Aquellos que ya no están dejaron un rastro en nosotros, que como tal no puede ser acogido o rechazado a voluntad. Han hollado, de hecho, su sustancia en nuestros gestos y con ellos rememoramos su ausencia, que se torna presencia acaso dañina o no.
Así, la muerte no finiquita a los individuos tan bruscamente como los despedimos mediante los ritos. Su presencia no cesa mientras haya en el mundo huellas que transitan -como si fueran fantasmas- en el alma de otros individuos que los sienten vivos, ni que sea porque ocupan una parte importante de su contenido mental.

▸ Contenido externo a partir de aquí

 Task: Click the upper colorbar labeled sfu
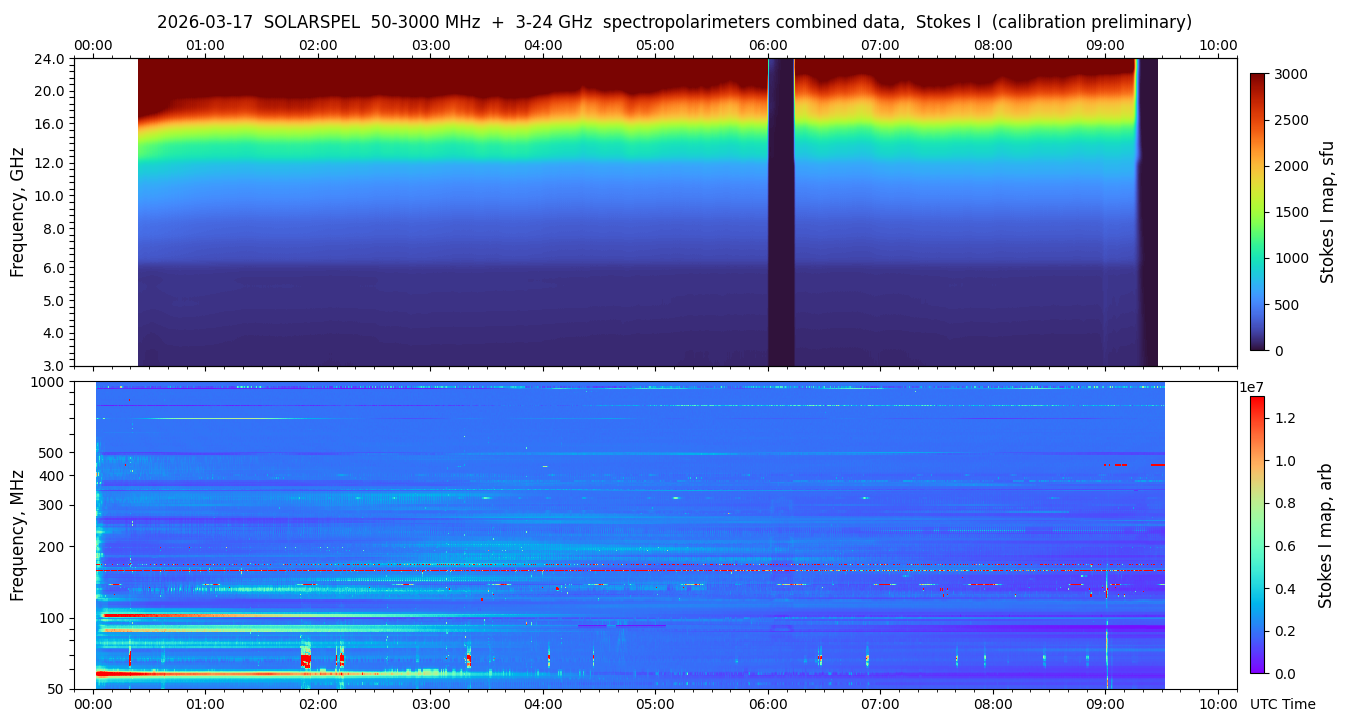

Los epitafios suelen adolecer de un mucho de sinceridad y van sobrados de formalismo social. Sería más digno incinerar y esparcir las cenizas por el mar, que no perpetuarnos en una tumba que quizás diga de nosotros lo que no fuimos, y otros desearon que hubiéramos sido. La discreción de desaparecer convirtiéndonos en cenizas, que a su vez desaparecen, es un acto de humildad.
Cierto es que un día como hoy no tendríamos más tumba donde acudir que a nuestro fuero interno. Pero ¿Hay un lugar más auténtico para re-cordar –traer de nuevo al corazón- a la persona que ya no está entre nosotros? ¿Es necesario publicitar socialmente que acudimos al cementerio? Creo que no. Hay eventos que son íntimos, no sociales. Reventemos en algún momento las imposturas, sino lo hacemos con los muertos ¿cuándo o con quién lo haremos?